:: Listed entries ::
□ □ □ □

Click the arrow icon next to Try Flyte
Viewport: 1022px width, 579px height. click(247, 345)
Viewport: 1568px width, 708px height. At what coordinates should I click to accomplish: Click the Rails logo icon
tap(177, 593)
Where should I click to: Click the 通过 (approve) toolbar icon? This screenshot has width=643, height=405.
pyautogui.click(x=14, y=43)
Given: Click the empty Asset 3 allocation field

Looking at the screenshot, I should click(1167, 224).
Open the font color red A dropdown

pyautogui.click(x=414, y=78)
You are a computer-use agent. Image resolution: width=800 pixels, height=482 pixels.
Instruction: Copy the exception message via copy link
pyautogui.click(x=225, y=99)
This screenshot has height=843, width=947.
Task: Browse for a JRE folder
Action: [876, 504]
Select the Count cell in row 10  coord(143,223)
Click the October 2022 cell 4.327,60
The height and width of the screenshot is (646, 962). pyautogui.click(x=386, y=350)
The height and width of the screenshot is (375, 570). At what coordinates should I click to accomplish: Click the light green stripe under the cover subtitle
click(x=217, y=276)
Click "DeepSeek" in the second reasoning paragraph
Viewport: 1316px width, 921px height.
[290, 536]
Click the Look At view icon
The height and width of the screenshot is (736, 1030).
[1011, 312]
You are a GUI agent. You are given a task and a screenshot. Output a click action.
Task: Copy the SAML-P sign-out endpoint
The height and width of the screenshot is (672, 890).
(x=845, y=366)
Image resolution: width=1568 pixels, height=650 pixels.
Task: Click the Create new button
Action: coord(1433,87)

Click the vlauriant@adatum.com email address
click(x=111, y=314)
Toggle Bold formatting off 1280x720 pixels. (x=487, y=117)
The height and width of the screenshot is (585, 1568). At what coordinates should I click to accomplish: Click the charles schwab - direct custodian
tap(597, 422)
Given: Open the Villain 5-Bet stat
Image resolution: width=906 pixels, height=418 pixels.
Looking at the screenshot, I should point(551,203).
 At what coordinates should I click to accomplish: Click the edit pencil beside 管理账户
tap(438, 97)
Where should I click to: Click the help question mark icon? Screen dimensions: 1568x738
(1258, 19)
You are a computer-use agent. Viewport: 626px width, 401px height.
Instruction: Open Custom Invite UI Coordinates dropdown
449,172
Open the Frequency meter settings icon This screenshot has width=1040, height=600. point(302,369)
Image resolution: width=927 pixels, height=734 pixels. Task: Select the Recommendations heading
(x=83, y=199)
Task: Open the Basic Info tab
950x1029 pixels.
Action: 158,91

□ □ □ □

:: Task instructions ::
The job here is to find each line above with the word "agent" and copy it.

:: Answer space ::
You are a computer-use agent. Image resolution: width=800 pixels, height=482 pixels.
You are a GUI agent. You are given a task and a screenshot. Output a click action.
You are a computer-use agent. Viewport: 626px width, 401px height.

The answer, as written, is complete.